» **EXERCISE INSTRUCTIONS**
If a line in the entries below includes the string "Switch", copy it out.
═══ INPUT MATERIAL
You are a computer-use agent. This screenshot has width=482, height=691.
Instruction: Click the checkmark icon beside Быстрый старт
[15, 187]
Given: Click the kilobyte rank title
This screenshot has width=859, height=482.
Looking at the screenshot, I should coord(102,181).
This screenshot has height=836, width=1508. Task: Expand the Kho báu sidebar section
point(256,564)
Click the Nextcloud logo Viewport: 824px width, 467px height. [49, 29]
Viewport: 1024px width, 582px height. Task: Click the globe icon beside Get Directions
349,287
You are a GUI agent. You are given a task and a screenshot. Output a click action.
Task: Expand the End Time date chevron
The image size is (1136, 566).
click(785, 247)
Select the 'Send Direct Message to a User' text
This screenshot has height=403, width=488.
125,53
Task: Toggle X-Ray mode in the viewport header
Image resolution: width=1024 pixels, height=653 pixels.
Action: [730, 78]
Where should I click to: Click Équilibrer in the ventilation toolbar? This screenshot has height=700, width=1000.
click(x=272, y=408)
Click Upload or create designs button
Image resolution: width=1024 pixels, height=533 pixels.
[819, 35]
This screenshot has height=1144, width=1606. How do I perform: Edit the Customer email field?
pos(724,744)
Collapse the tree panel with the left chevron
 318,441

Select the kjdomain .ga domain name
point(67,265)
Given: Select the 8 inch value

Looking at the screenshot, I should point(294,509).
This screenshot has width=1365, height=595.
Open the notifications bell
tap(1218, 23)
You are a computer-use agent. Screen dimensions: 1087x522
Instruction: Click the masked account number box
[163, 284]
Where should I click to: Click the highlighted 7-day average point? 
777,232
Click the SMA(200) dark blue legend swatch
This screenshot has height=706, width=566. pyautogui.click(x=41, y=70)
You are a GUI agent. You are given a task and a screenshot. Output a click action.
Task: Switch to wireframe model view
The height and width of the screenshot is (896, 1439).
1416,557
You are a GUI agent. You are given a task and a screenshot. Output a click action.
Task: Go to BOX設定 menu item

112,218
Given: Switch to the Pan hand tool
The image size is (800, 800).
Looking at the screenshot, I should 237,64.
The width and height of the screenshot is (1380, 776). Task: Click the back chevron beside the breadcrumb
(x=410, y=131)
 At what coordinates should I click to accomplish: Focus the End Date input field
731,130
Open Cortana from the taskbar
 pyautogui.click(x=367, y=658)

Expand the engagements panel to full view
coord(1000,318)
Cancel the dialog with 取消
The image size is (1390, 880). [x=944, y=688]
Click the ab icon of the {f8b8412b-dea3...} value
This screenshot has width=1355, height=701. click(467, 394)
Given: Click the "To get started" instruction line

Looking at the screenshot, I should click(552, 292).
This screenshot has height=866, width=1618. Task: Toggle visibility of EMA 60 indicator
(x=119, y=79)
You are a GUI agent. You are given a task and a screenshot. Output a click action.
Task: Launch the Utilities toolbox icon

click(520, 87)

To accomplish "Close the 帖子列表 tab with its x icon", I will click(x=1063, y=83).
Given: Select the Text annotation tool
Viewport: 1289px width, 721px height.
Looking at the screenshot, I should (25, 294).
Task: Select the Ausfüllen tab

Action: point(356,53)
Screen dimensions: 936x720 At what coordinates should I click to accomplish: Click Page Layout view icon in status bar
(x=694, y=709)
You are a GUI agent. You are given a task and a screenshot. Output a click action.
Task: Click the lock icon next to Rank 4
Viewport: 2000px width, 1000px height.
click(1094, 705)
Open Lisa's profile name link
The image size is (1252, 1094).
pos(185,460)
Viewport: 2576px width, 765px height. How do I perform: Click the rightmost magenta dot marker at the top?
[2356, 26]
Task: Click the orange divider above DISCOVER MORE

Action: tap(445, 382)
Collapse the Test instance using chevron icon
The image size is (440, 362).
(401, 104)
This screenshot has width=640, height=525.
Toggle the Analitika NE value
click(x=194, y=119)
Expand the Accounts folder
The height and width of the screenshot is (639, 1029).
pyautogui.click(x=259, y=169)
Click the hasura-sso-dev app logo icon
══════
» **RESULT OF THIS TASK**
Task: Switch to wireframe model view
Given: Switch to the Pan hand tool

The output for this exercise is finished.